Extracted text
Sen. John Kerry, D-Mass., is advocating ratification of a treaty that critics warn could give the U.N. powers over American waterways (Reuters).

The Senate is gearing up to ratify a Nixon-era U.N. treaty meant to create universal laws to govern the seas -- a treaty critics say will create a massive U.N. bureaucracy that could even claim powers over American waterways.

LOST -- the U.N. Convention on the Law of the Sea, also called the Law of the Sea Treaty -- regulates all things oceanic, from fishing rights, navigation lanes and environmental concerns to what lies beneath: the seabed's oil and mineral wealth that companies hope to explore and exploit in coming years.

But critics say the treaty, which declares the sea and its bounty the "universal heritage of mankind," would redistribute American profits and have a reach extending into rivers and streams all the way up the mighty Mississippi.

The U.N. began working on LOST in 1973, and 157 nations have signed on to the treaty since it was concluded in 1982. Yet it has been stuck in dry dock for nearly 30 years in the U.S. and never even been brought to a full vote before the Senate.

But swelling approval in the Senate and the combined support of the White House, State Department and U.S. Navy mean LOST may be ready to unfurl its sails again.

Sen. John Kerry, chairman of the Senate Foreign Relations Committee, said during a January confirmation hearing that he intends to push for ratification. "We are now laying the groundwork for and expect to try to take up the Law of the Sea Treaty. So that will be one of the priorities of the committee, and the key here is just timing -- how we proceed."

Secretary of State Hillary Clinton, saying the treaty is vital for American businesses and the Navy, told Kerry that his committee "will have a very receptive audience in our State Department and in our administration." 

LOST apportions "Exclusive Economic Zones" that stretch 200 miles from a country's coast and establishes the International Seabed Authority to administer the communal territory farther out. The treaty's proponents say it clears up a murky legal area that has prevented companies from taking advantage of the deep seas' wealth.

"American firms and businesses want legal certainty so they can compete with foreign companies for marine resources," said Spencer Boyer, director of international law and diplomacy at the Center for American Progress. Without the clearly defined authority established by the treaty, "there's confusion -- a lot of businesses don't want to take that risk."

The American military is looking for another kind of certainty from LOST -- a guarantee of safe passage through all seaways, a right China sought to deny an unarmed Navy vessel Monday in its own Exclusive Economic Zone in the South China Sea.

"The Convention codifies navigation and overflight rights and high seas freedoms that are essential for the global mobility of our armed forces," the Joint Chiefs of Staff wrote in a June 2007 letter to Senate leadership.

LOST has even managed to unify environmental groups and deep-sea miners, who both see something to gain in the treaty.

"We gain sovereignty, we gain territory, we gain access to places that we have not had access to as easily," said Don Kraus, president of Citizens for Global Solutions, a group that advocates strengthening international institutions. "We don't stand to lose anything."

Raw records
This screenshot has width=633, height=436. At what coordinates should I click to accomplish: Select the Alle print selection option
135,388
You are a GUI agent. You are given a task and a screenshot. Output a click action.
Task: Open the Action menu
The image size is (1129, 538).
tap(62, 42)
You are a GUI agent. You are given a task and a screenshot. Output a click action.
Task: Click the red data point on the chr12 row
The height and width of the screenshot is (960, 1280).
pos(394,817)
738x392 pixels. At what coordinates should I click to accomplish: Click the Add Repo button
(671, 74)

* * *

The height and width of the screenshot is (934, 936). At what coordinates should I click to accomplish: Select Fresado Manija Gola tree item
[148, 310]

* * *

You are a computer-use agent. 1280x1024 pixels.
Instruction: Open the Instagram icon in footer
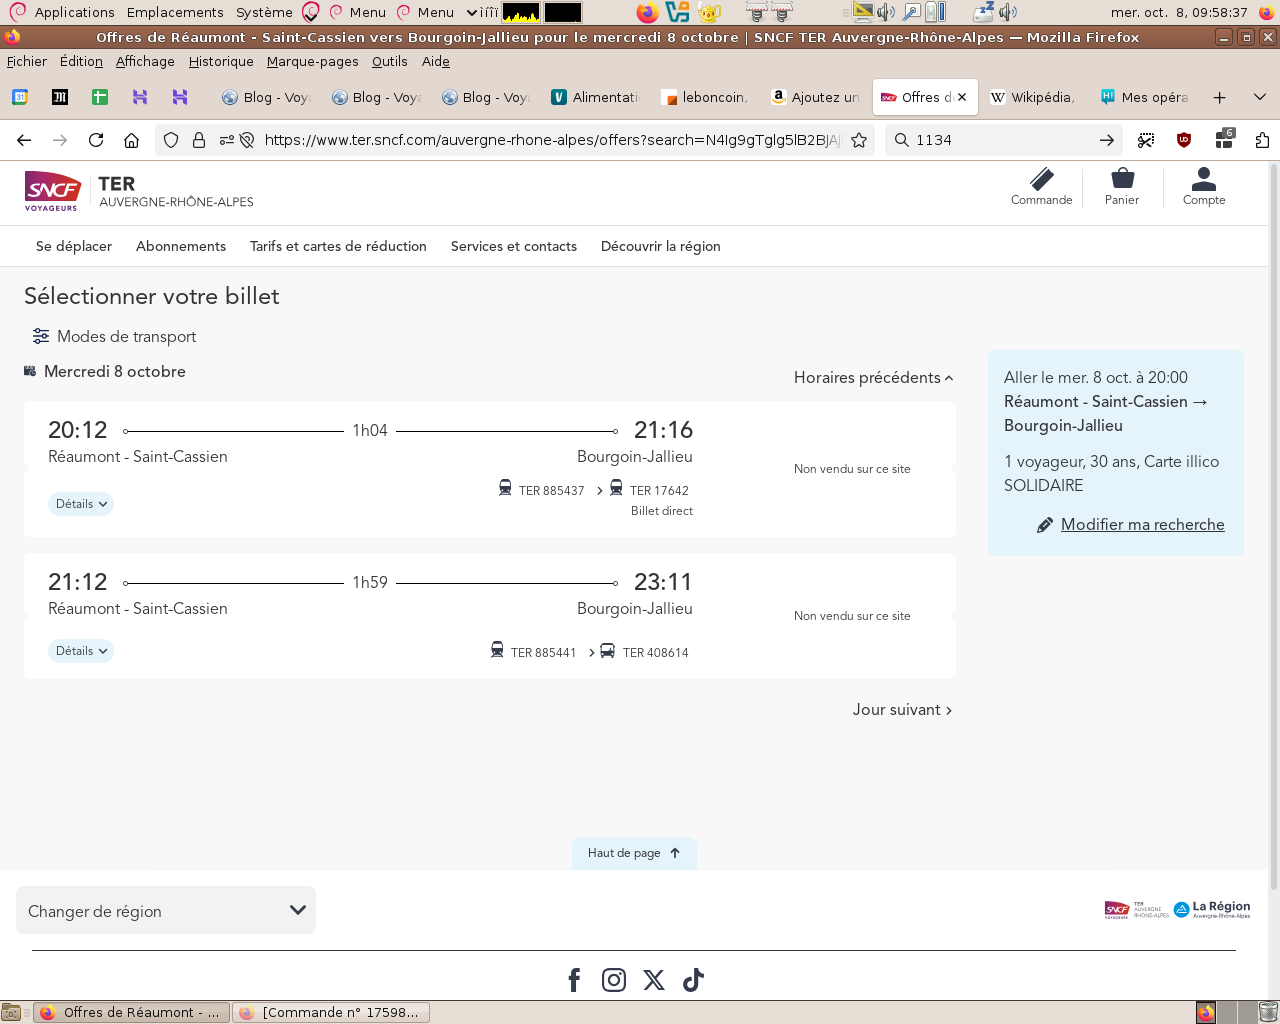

Problem set
a) In the article on the Law of the Sea Treaty, how far from a country's coast do the Exclusive Economic Zones extend?
b) From the article on the Law of the Sea Treaty, quote the part that opens with the words containing "The American military" and closes with "in the treaty.".
c) Write the next part of the article on the Law of the Sea Treaty, starting after its last sentence.
The data plays no part in this work.

Answers in order
a) 200 miles

b)
The American military is looking for another kind of certainty from LOST -- a guarantee of safe passage through all seaways, a right China sought to deny an unarmed Navy vessel Monday in its own Exclusive Economic Zone in the South China Sea.

"The Convention codifies navigation and overflight rights and high seas freedoms that are essential for the global mobility of our armed forces," the Joint Chiefs of Staff wrote in a June 2007 letter to Senate leadership.

LOST has even managed to unify environmental groups and deep-sea miners, who both see something to gain in the treaty.

c)
But critics say clauses built into the treaty could directly harm American interests. They say it could force the U.S. to comply with unspecified environmental codes, and that the treaty gives environmental activists the legal standing to sue over river pollution and shut down industry, simply because rivers feed into the sea.

The treaty allows environmental groups to bring lawsuits to the Law of the Sea Tribunal in Germany, a panel of 21 U.N. judges who would have say over pollution levels in American rivers. Their rulings would have the force law in the U.S., according to a reading in a 2008 Supreme Court decision by Justice John Paul Stevens.

"You've got an unaccountable tribunal that will surely be stacked with jurists hostile to our interests," said Chris Horner, author of "Red Hot Lies," a book critical of environmentalists. "This would never pass muster if the Senate held an open, public debate about this."

Legal experts also warn that the treaty demands aid for landlocked countries that lack the access and technology to mine the deep seas -- and that it might not even benefit the U.S. at all.

"You have to pay royalties on the value of anything you extract (from the deep seabed), those royalties to be distributed as the new bureaucracy sees fit, primarily to landlocked countries and underdeveloped countries," said Steven Groves, a fellow at the conservative Heritage Foundation. American money would also go to fund the International Seabed Authority, which Groves warned "would have the potential to become the most massive U.N. bureaucracy on the planet."

"The whole theory of the treaty is that the world's oceans and everything below them are the common heritage of mankind," said Groves. "Very socialist."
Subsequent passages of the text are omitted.